My main ambitions in doing a six afternoons (spread over a couple of months) collagraph course were to:
- explore ways of making plates
- learn about inking techniques
For my second plate on the course, I decided to take an image, a detail of a photo at the BM, from the Elgin Marbles, and develop it in relief on card using filler.
I had used this image in my watercolour printing, and I enjoy exploring a theme in different media.
I wanted my print to capture the feel of a marble sculpture. The course introduced me to tile cement, but I chose fine filler for this because I wanted my subject to be more wipable and therefore paler, more like marble. I drew my design on card in reverse and then used low tack masking tape to mask out the negative space. I had to cut into the masking tape with a scalpel to get my curves and hoped this wouldn’t destroy my card plate. I thinly smeared over the filler, molded it and then lifted the masking tape whilst it was wet. This gave me good crisp edges. I sealed the plate with polyurethane varnish.
For my first proof, I inked in sepia. The raised filler didn’t wipe as much as I hoped compared to the card background. I wanted more tonal contrast than this.
I then inked in a different colour, wiped the head more aggresively, and rubbed over a contrasting colour.
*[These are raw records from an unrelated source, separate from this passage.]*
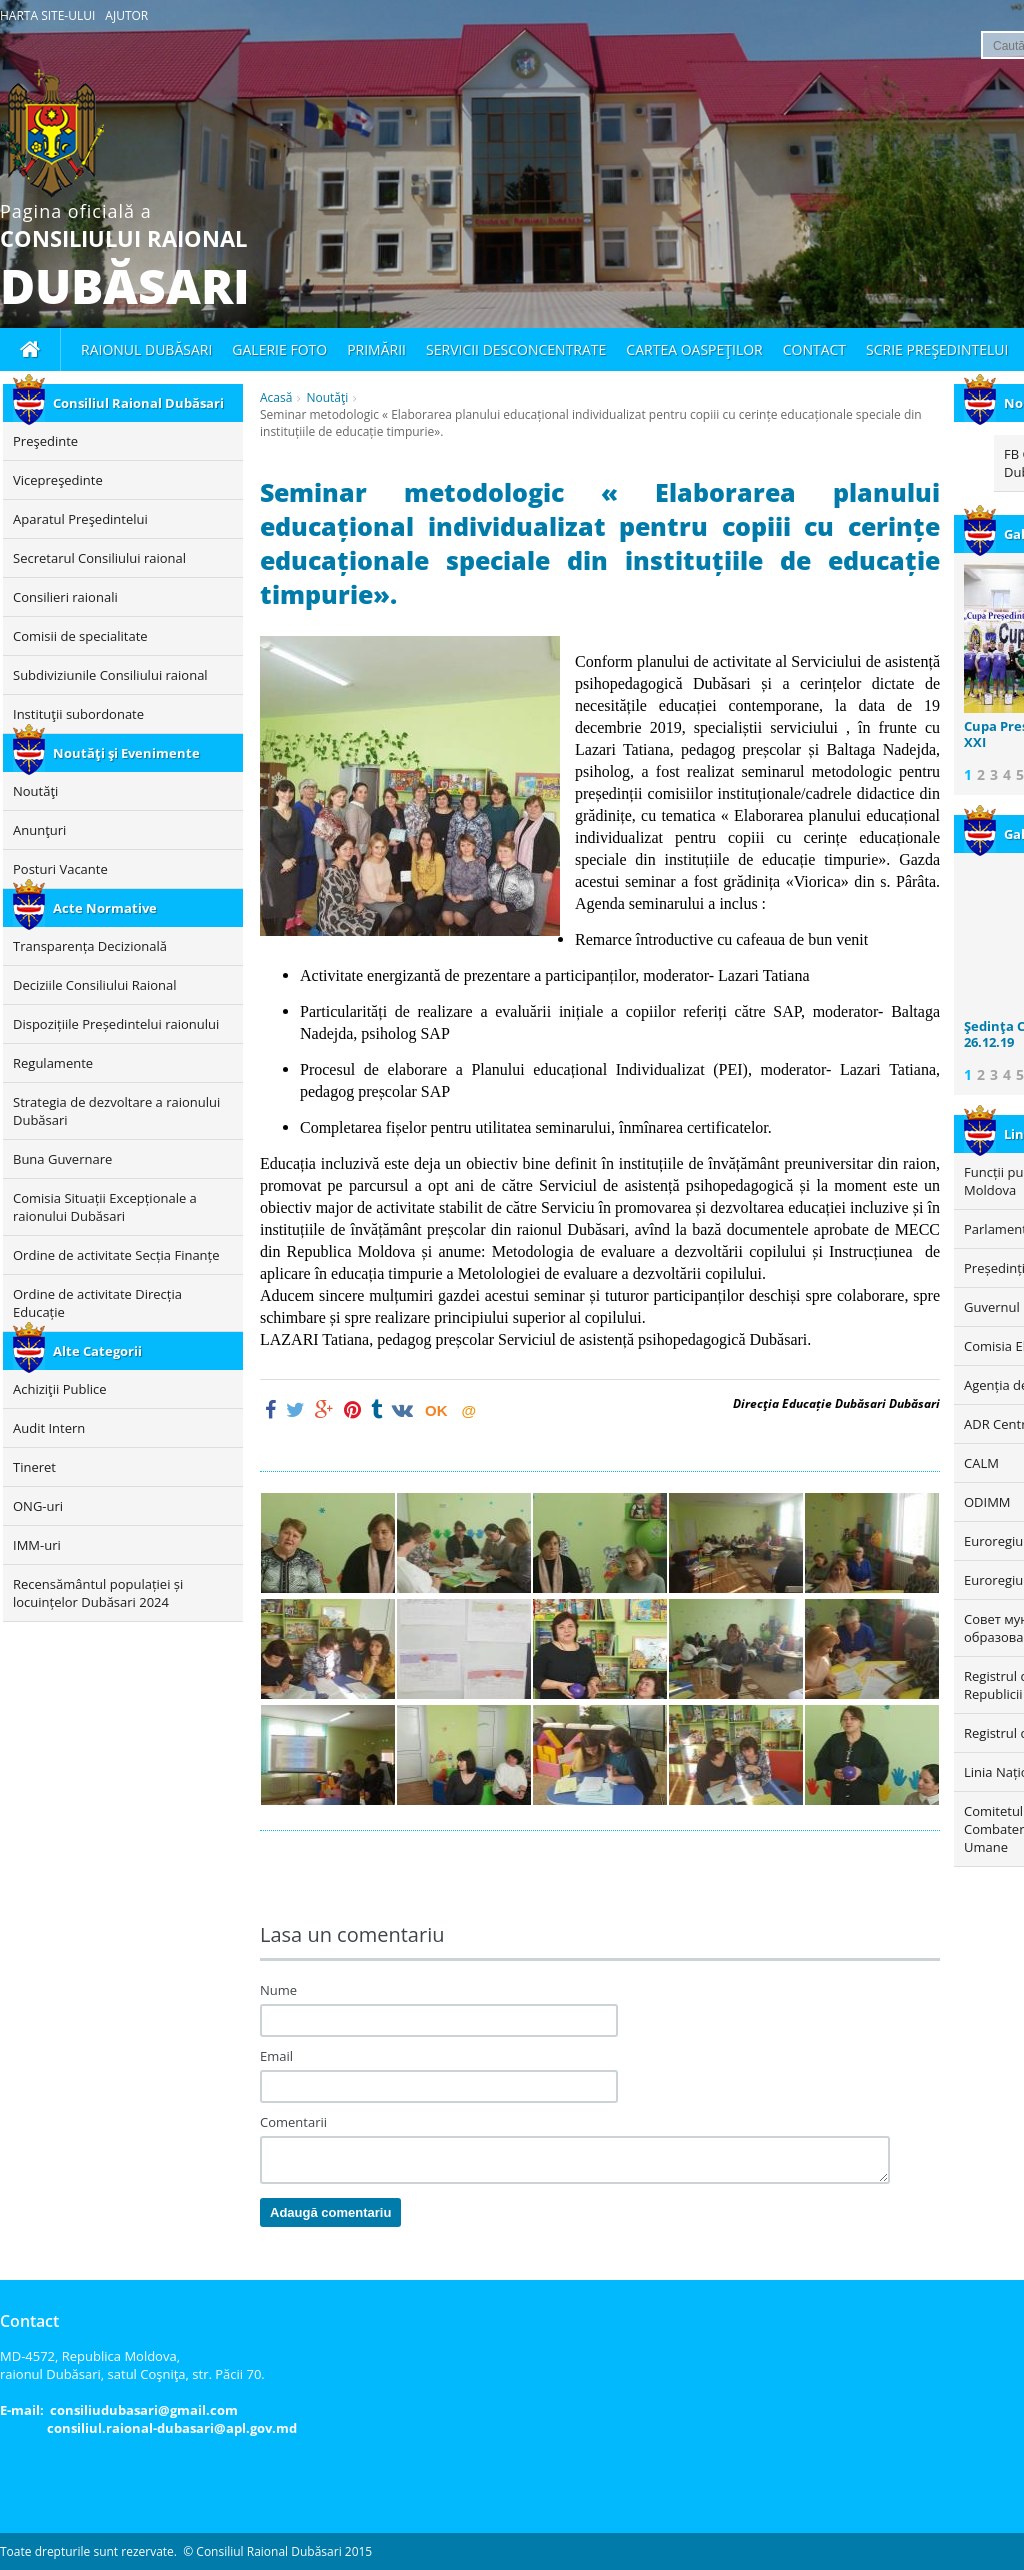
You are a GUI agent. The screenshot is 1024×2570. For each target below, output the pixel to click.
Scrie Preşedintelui (937, 349)
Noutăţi (327, 397)
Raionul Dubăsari (146, 349)
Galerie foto (279, 349)
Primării (376, 349)
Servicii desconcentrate (516, 349)
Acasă (276, 397)
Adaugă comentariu (330, 2212)
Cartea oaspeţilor (694, 349)
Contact (814, 349)
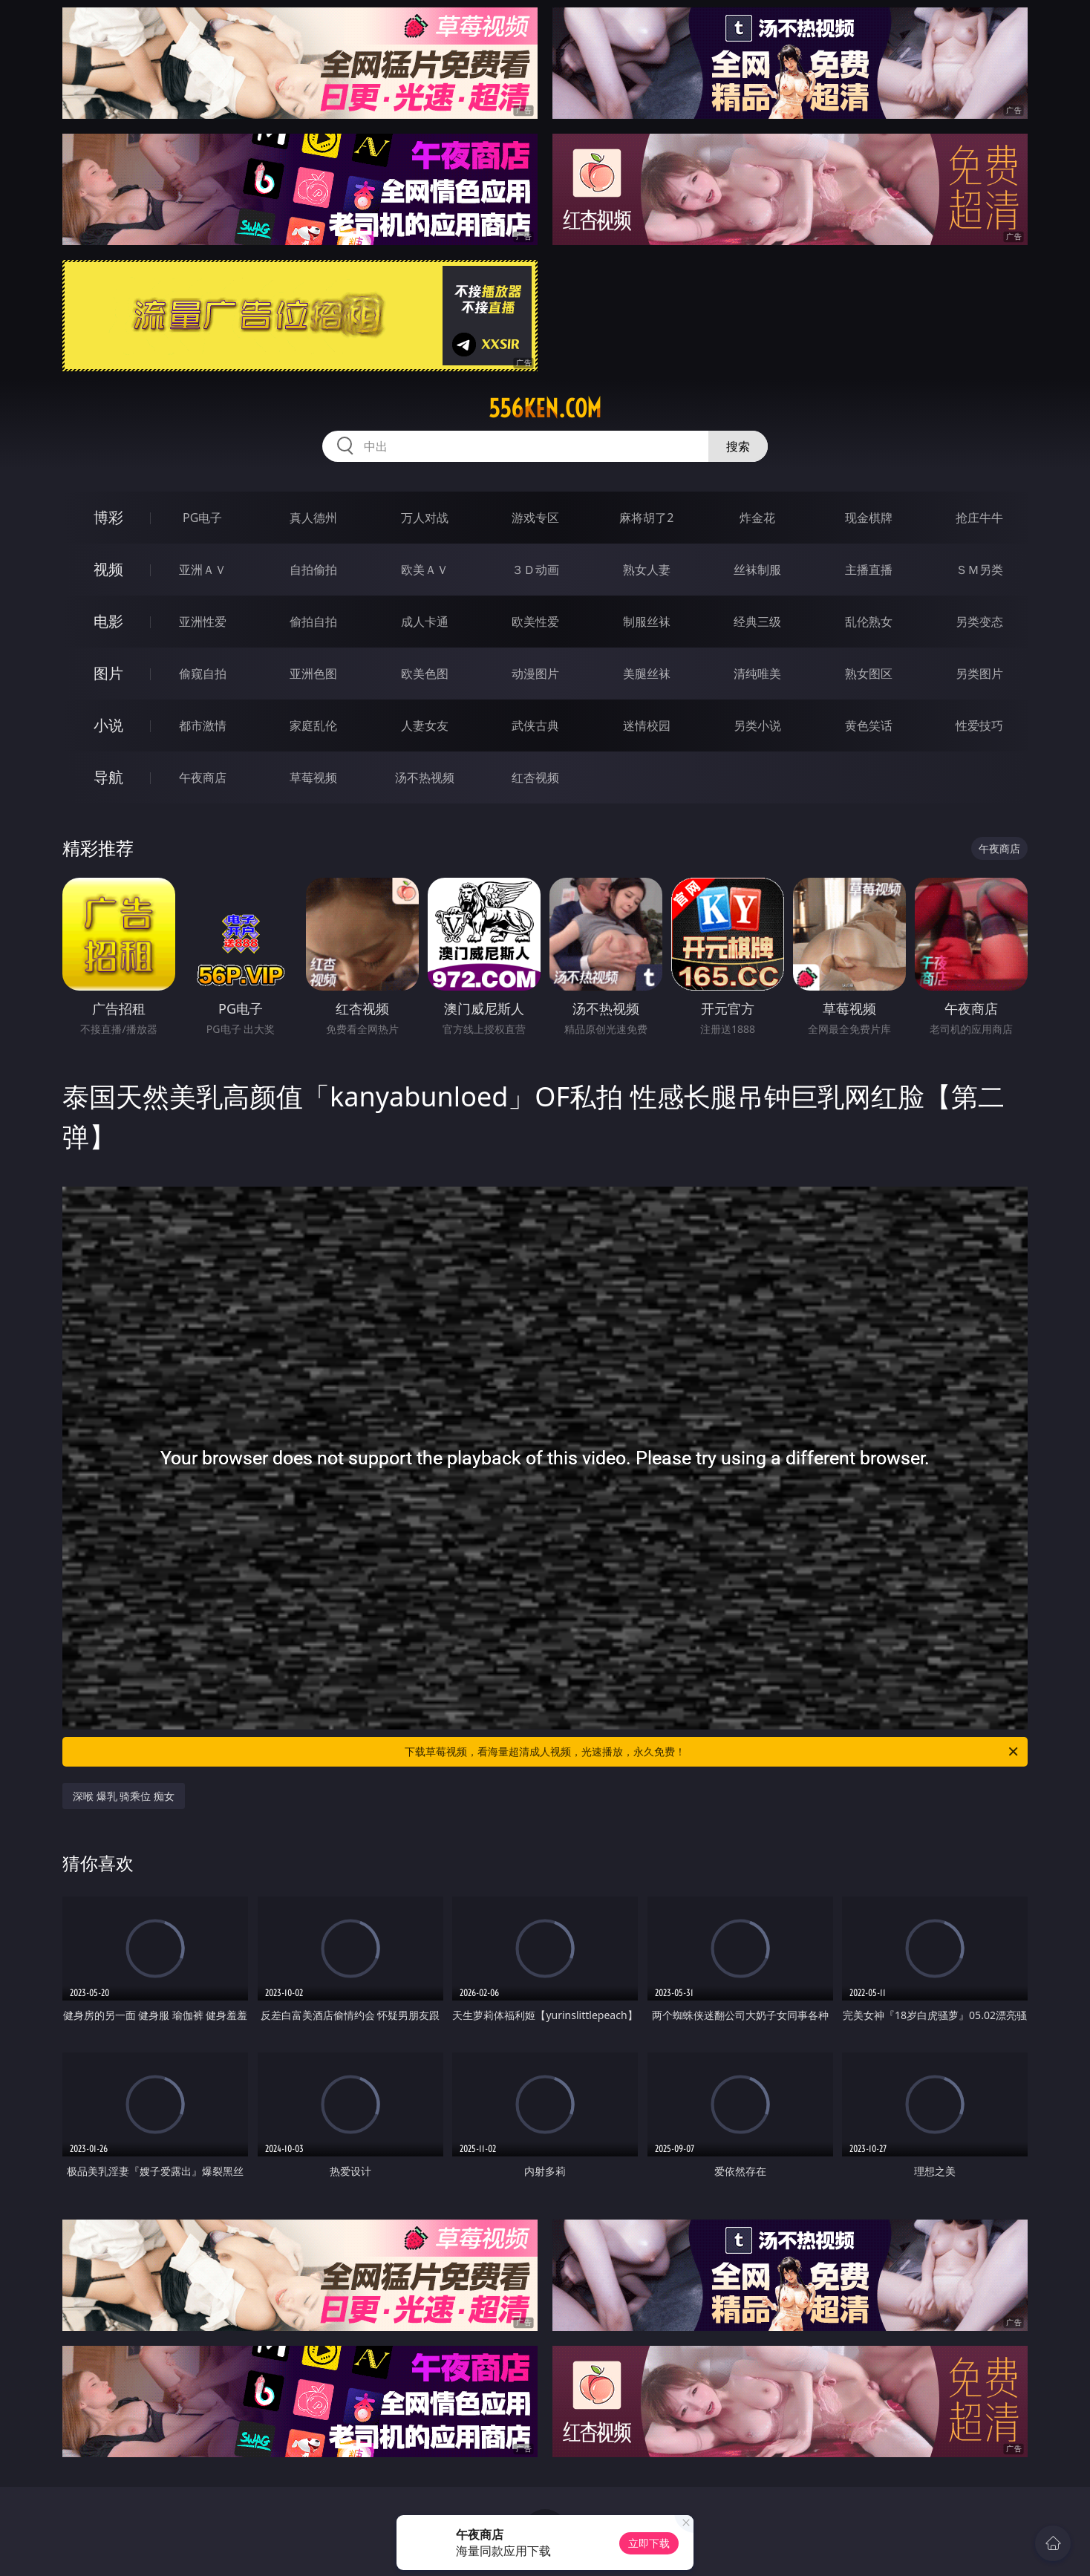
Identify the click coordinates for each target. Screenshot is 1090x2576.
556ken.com (545, 408)
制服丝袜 (646, 621)
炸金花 (757, 517)
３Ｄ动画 (535, 569)
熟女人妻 (646, 569)
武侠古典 (535, 725)
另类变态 (979, 621)
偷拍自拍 (313, 621)
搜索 (738, 446)
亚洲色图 (313, 673)
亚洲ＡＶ (202, 569)
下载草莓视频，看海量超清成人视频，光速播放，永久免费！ (712, 1752)
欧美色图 (424, 673)
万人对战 (424, 517)
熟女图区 (868, 673)
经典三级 (757, 621)
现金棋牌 (868, 517)
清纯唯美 (757, 673)
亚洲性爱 (202, 621)
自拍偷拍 (313, 569)
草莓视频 (313, 777)
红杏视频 (535, 777)
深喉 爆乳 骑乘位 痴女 (123, 1796)
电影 (108, 621)
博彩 (108, 517)
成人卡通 (424, 621)
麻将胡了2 (646, 517)
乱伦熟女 (868, 621)
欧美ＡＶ (424, 569)
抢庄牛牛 (979, 517)
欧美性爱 (535, 621)
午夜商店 (202, 777)
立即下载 (649, 2543)
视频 (108, 569)
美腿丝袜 (646, 673)
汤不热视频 (424, 777)
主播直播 (868, 569)
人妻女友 (424, 725)
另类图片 (979, 673)
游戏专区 (535, 517)
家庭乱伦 (313, 725)
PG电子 (202, 517)
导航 (108, 777)
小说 (108, 725)
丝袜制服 (757, 569)
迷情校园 (646, 725)
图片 (108, 673)
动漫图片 (535, 673)
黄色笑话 (868, 725)
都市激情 (202, 725)
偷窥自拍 (202, 673)
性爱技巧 (979, 725)
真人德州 (313, 517)
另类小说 (757, 725)
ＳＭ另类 (979, 569)
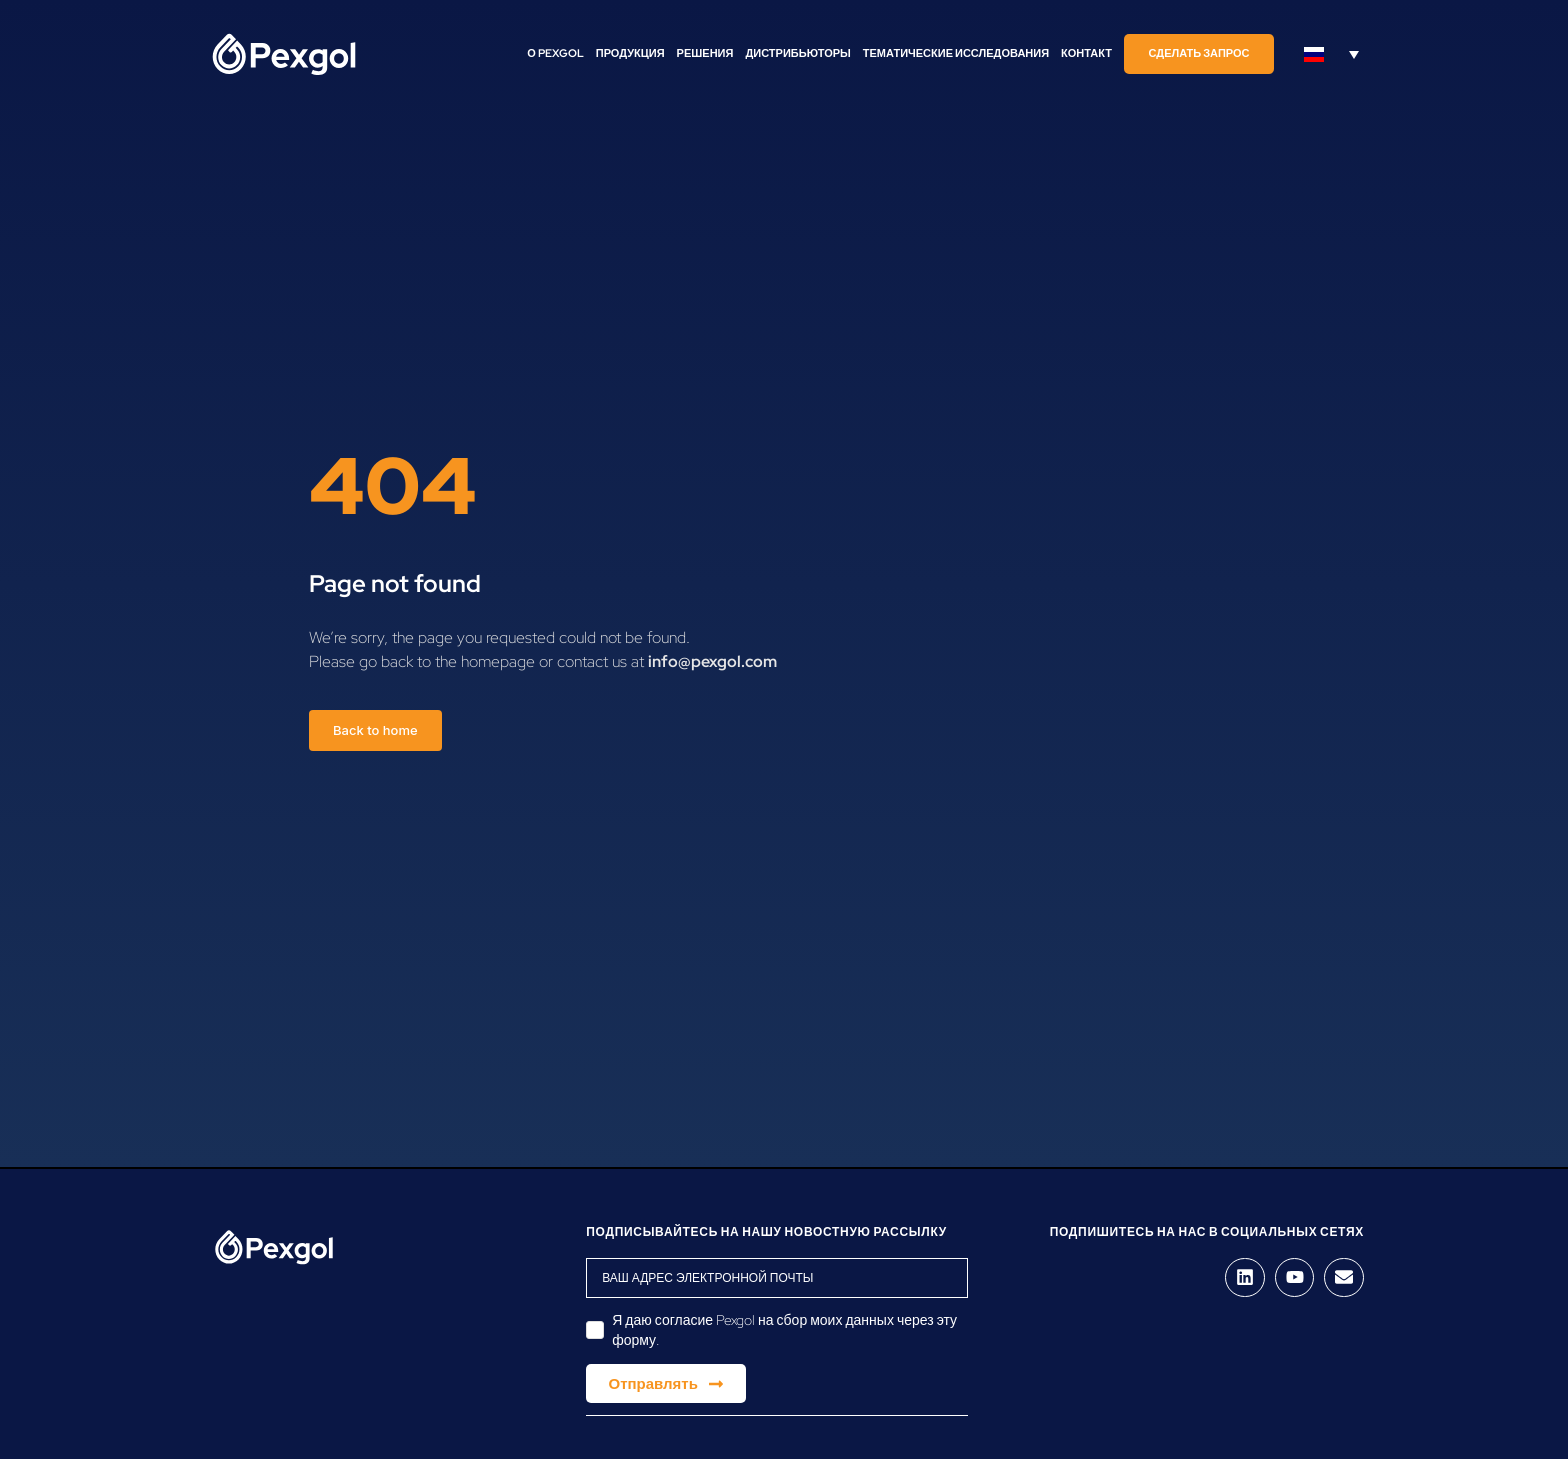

The added colour has generated a bit of contrast but not as much as I hoped. This is too dark, so I printed a ghost, just rubbing a little colour over the head again.
This is better , but I have all those white margins because there is so little ink now. However, they do help generate contrast.
I then tried a rub over of ink in a more contrasting colour.
It has picked up the sculpted surface well, but I don’t like the colour mix.
Next I tried a roll-over over the head. This is quite effective at picking up the molded sculptural aspects of the plate.
The plate was producing a lovely emboss.
I thought that the design was lacking something, and the tutor pointed out that the head is floating; not grounded and without context. I modified my plate to include the original plinth, by painting a block of pastel ground gesso, with an area of micaceous iron oxide, hoping this would give me two different dark tones. I also painted heavy body acrylic paint over the head in areas where I wanted lighter tones.
I think this improves the print, although my two tones on the plinth are almost the same, so I have lost the three dimensionality of that. It is too dark, so I had another go, wiping the plate more.
Again I have got white halos. The tutor told me that a touch of watercolour hand colouring in the same colour as the background was a tried and true method for getting rid of them!
At the end of the day, I think I like my plate more than any of my prints. I printed about 12 prints from it and it held up very well. After printing, it has acquired an interesting patina and has all the contrast I was looking for. Hey ho.
Whilst my results were disappointing, this plate did serve as a good exercise in exploring differing inking techniques, and filler was a new medium for me. There are two other approaches I would have like to try with more time:
- clean the plate as much as possible and print a blind emboss (should have done that before inking)
- Print with a very pale backgound and a darker roll-over.
I can always mount a print face down and claim its a blind emboss!